An Liebesstunden wurde gar nicht mehr gedacht. Aber meistens schlief er mitten beim Arbeiten in seiner Sofaecke ein.

Dann konnte sie so recht erkennen, wie müde und abgefallen er war. Und pflegen tat er sich auch nicht mehr. Die Kleider hingen ungebügelt an ihm herum, und statt des samtblauen Schimmers auf den Backen, der immer ihr Entzücken gewesen war, starrten dunkle Wülste und blonde Stoppeln.

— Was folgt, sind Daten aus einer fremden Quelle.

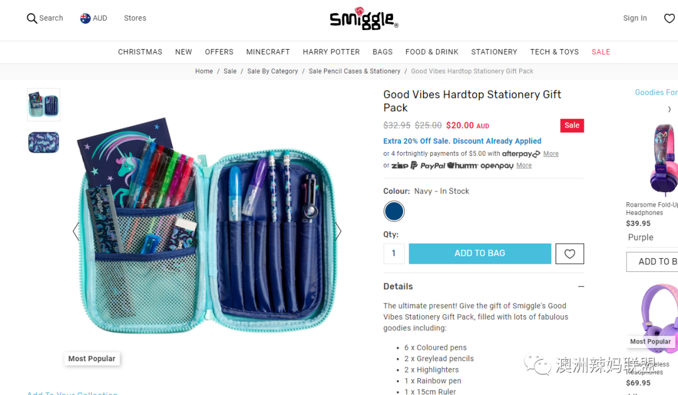
Task: Click the Australian flag AUD currency icon
Action: coord(85,18)
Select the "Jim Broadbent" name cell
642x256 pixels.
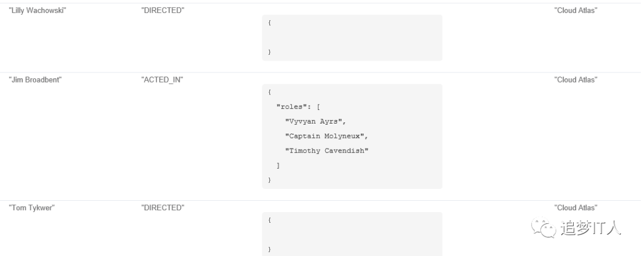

Für ihr Leben gern hätte sie erfahren, wie er im tiefsten Grunde seiner Seele über sie dachte. Aber es war nichts aus ihm herauszuholen. Schweigend flammten seine Augen sie an, und die Lippen lagen so schmal aufeinander gepreßt, als habe ein Messerschnitt sie getrennt.

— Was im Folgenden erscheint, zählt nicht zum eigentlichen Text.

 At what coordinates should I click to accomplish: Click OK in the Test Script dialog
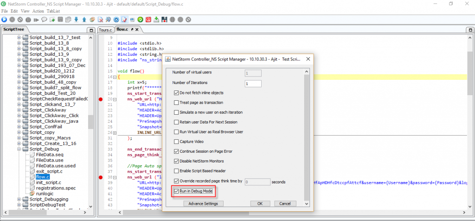(260, 203)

Freilich, an ihm zu zweifeln hatte sie kein Recht. Denn sie wußte ja, daß er in jeder Minute, die seine Berufstätigkeit ihm übrig ließ, an der Ausgestaltung der gemeinsamen Zukunft arbeitete.

In Buenos-Aires war die Stelle eines deutschen Gymnasiallehrers frei – in Caracas desgleichen – sogar Universitätsprofessor konnte er werden, – dort drüben, versteht sich, jenseits des großen Teiches, – er hatte nichts weiter nötig, als von berühmten Akademikern ein paar Empfehlungen beizubringen.

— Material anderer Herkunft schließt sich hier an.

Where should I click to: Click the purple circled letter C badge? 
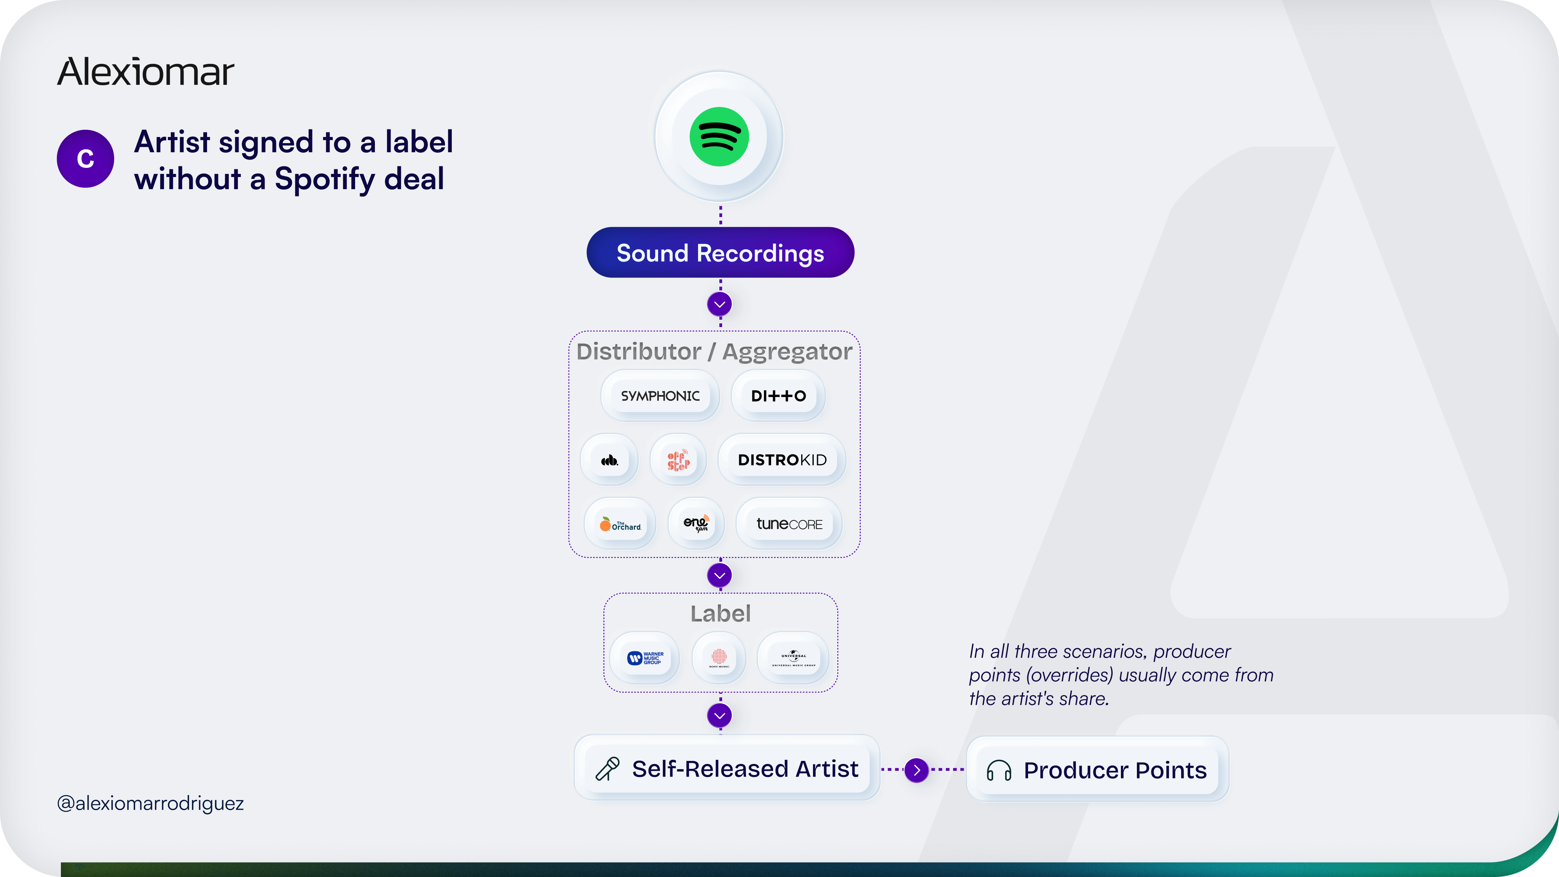pos(85,159)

Alle diese Bemühungen galten nur für den Fall, daß der Onkel seine Einwilligung verweigerte und den unfolgsamen Erben fallen ließ.

Sagte er Ja, gab er die Mittel für den zu gründenden Hausstand, dann konnte man in selbstgewählter Einsamkeit leben, wo man wollte und wo das geliebte Werk am besten gedieh.

Konrad hatte ihn sofort von der Verlobung benachrichtigt und in herzbeweglichen Worten Lillys Lebensgang klargelegt. – Die Flecke, die an ihr hafteten, hatte er nicht vertuscht, doch die Vorzüge ihrer Natur, ihre innere Unberührtheit, ihren Seelenadel, ihren Geistesreichtum, die Fülle ihrer idealen Interessen umso heller leuchten lassen.

Einzelnes las er ihr nachträglich aus dem Entwurf des Briefes vor, der ein kühnes Zeugnis revolutionären Empfindens geworden war.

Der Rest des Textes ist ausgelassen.